The purpose of this project is to use the Ames Housing Dataset to preform predictive analysis on the sales price of homes. The dataset can be found at https://www.kaggle.com/datasets/prevek18/ames-housing-dataset. This dataset contains a number of attributes for homes such as square footage, overall quality as rated by real estate agents, and others that were sold in Ames, Iowa in the early 2000s. This dataset contains the final price the home was sold at, allowing for pricing predictions

To begin, we need to know the scope of the data we are working with. Luckily, a column definitions document can be found at https://jse.amstat.org/v19n3/decock/DataDocumentation.txt. Using this documentation, we can see that there are 2930 total observations within the dataset, along with 82 total features. Before we can start predictive analysis, it is clear that dimensionality reduction is required to reduce the chances of over-fitting. There are number of routes that could be taken to reduce the number of features, but it is often best to start with the simplest. We will naively select columns based on their correlation to the dependent variable, the sales price.

In [58]:
import pandas as pd
from sklearn import preprocessing

import plotly.express as px

import seaborn as sn
import matplotlib.pyplot as plt

from math import ceil

In [49]:
df = pd.read_csv("AmesHousing.csv")

In [63]:
# Converts non-numeric columns into categorical numerics so correlation can be determined
binned_df = df.apply(preprocessing.LabelEncoder().fit_transform)

# Creates a correlation matrix
top_columns = binned_df.corr('pearson').abs()

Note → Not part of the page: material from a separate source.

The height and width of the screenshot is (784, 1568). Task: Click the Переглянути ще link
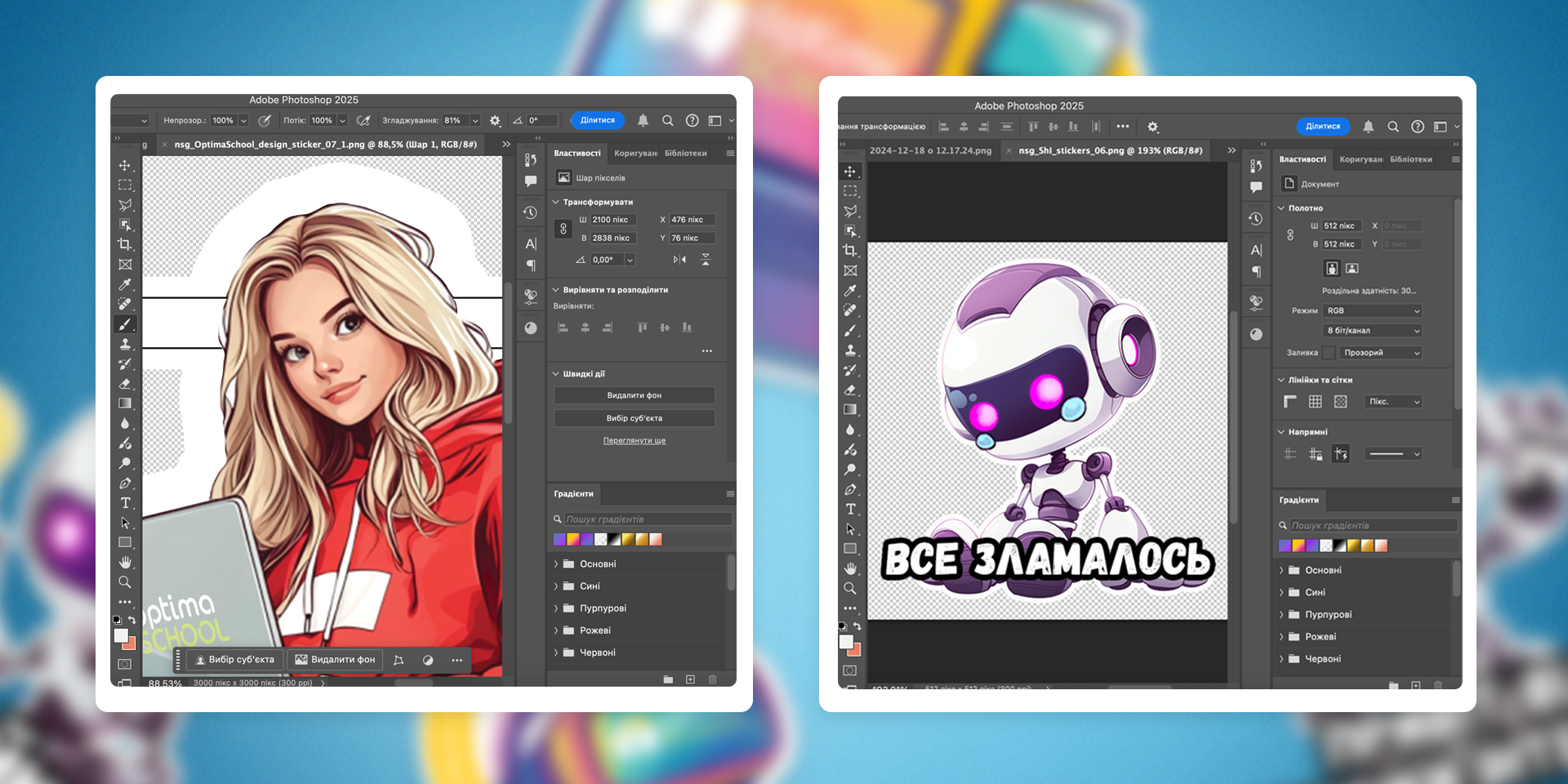[634, 441]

# Sorts the correlations based on their correlation to the sales price
top_columns = top_columns.sort_values('SalePrice', ascending=False)

# Captures the 20%, or 16, highest correlated columns, then stores the names of those columns as a list
top_columns = top_columns.head(ceil(len(df.columns) * .2))
top_columns = top_columns.index.tolist()

# Creates the heatmap to display the correlation
fig = px.imshow(df[top_columns].corr('pearson'), text_auto=True, aspect="auto")
fig.show()